Put the lines of the records into a numbered list, skipping blank lines, beginning at the first line of the records and continuing through the line that contains "The height and".

Dataset items
--

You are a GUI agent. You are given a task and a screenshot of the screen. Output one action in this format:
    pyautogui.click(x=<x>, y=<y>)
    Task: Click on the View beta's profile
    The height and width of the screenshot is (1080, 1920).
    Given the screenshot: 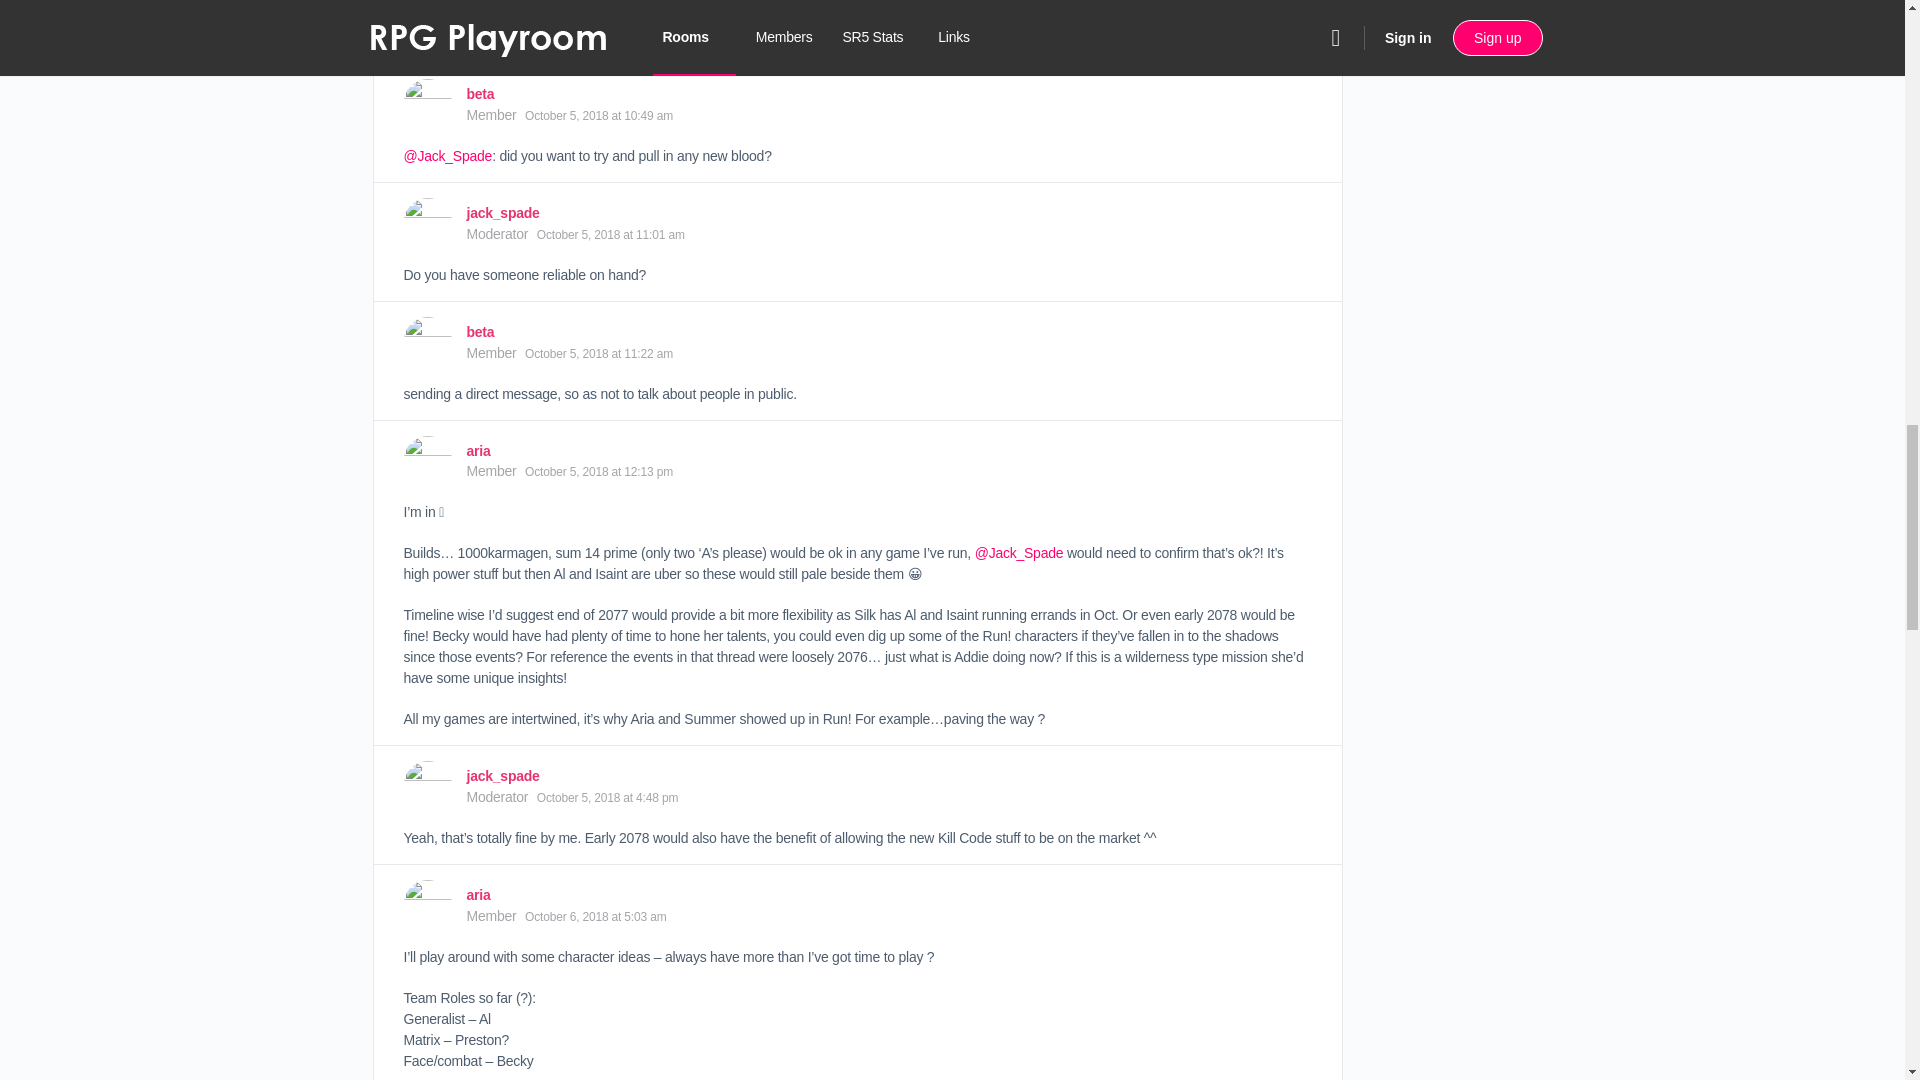 What is the action you would take?
    pyautogui.click(x=480, y=94)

--

### THE RESPONSE
1. You are a GUI agent. You are given a task and a screenshot of the screen. Output one action in this format:
2.     pyautogui.click(x=<x>, y=<y>)
3.     Task: Click on the View beta's profile
4.     The height and width of the screenshot is (1080, 1920).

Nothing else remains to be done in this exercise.